Lew’s approach to the debt limit has focused on a few basic ideas. He has scrapped, temporarily, the traditional Treasury secretary role of cheering up financial markets and is making it clear he thinks investors should be worried about the possibility the U.S. won’t make all its payments on time.

“The calm out there,” he said in a discussion with Bloomberg View’s Al Hunt on Sept. 24, “is a bit greater than it should be.”

That comment was “an unusual step for a Treasury secretary,” said Omair Sharif, an economist for RBS Securities in Stamford, Connecticut. “It shows it’s all hands on deck to get pressure on the Republicans to move to raise the debt limit.”

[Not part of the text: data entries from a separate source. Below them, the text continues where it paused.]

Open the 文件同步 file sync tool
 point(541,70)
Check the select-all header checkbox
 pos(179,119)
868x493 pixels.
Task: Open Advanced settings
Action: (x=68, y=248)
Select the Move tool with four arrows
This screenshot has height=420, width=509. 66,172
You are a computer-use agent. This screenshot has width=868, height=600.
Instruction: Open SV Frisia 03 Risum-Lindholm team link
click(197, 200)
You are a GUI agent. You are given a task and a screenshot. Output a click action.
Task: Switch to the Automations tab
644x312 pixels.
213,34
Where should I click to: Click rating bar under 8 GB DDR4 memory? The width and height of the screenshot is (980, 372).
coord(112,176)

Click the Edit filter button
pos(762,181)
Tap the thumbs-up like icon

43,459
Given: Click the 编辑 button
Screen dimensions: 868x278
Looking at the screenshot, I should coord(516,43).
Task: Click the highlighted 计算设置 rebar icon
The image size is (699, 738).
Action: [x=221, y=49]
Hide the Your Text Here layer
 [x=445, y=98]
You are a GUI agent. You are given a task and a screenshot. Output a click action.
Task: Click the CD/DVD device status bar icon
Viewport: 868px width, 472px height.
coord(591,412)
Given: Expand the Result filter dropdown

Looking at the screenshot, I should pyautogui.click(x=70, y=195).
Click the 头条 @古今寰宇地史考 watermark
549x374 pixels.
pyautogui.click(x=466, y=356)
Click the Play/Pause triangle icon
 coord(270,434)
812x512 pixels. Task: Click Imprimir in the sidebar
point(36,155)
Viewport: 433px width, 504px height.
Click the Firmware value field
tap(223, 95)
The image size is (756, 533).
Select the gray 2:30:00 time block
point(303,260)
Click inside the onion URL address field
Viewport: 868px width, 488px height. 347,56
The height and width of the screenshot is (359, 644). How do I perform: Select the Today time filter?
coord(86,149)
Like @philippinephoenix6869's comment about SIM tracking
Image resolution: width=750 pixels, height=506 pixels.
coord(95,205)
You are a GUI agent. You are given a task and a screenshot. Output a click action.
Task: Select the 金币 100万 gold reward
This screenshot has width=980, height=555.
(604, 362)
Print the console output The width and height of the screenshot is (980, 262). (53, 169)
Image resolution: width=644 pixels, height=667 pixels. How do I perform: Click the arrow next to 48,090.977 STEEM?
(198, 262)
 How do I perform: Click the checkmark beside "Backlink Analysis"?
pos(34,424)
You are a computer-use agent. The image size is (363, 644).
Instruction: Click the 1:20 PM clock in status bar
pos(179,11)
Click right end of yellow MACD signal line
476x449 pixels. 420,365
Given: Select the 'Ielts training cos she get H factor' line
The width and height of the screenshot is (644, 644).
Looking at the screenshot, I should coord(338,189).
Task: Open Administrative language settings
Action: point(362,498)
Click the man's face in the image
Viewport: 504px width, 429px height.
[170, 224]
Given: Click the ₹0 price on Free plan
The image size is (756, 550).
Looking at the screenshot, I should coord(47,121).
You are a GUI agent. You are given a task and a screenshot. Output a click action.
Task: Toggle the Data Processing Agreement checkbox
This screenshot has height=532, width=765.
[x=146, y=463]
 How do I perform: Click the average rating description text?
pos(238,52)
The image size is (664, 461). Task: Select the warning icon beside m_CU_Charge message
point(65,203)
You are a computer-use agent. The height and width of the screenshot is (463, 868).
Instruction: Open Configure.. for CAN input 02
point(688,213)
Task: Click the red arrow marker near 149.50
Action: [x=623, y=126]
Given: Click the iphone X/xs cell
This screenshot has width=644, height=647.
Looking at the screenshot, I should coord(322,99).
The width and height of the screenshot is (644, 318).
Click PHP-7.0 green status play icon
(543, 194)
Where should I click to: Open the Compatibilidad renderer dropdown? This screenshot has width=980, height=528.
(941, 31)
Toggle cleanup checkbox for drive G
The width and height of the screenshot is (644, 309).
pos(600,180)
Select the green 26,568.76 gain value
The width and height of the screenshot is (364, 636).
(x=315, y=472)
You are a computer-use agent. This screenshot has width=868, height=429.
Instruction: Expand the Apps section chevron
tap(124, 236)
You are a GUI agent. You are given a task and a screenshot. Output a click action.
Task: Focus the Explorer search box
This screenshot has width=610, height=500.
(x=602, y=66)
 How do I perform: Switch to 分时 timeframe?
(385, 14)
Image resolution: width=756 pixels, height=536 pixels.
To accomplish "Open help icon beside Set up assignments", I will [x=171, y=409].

Senator Ron Johnson, a Wisconsin Republican, said at an Oct. 11 Bloomberg breakfast that the administration should try “to calm the markets, not scare them.”

“Responsible leadership wouldn’t be going out there going, ‘There’s going to be catastrophe coming,’” Johnson said, referring to comments by Obama and Lew warning of dire consequences if the U.S. can’t make all its payments.

Hewing Line

Senators Orrin Hatch of Utah and Rob Portman of Ohio have said deficit-reduction packages over the last 30 years were agreed to within the context of the debt ceiling. By not negotiating, the administration is departing from normal practice, they said.

“He’s hewing to the line,” Hatch said in an Oct. 7 interview. “I’m one who likes Secretary Lew, but to be honest with you he’s been very partisan on all this. He is the most partisan secretary of the Treasury that I’ve seen since I’ve been here.” Hatch became a senator in 1977.

Lew has spoken to or met with at least a half-dozen Republicans in Congress on the debt limit and with the entire Senate Finance Committee in private, according to the Treasury Department. He also attended Obama’s talks with House Republican leaders on Oct. 10 and Senate Republicans on Oct. 11.

At those meetings, he dispenses with small talk and gets “pretty much straight to business,” said Representative James Lankford, an Oklahoma Republican.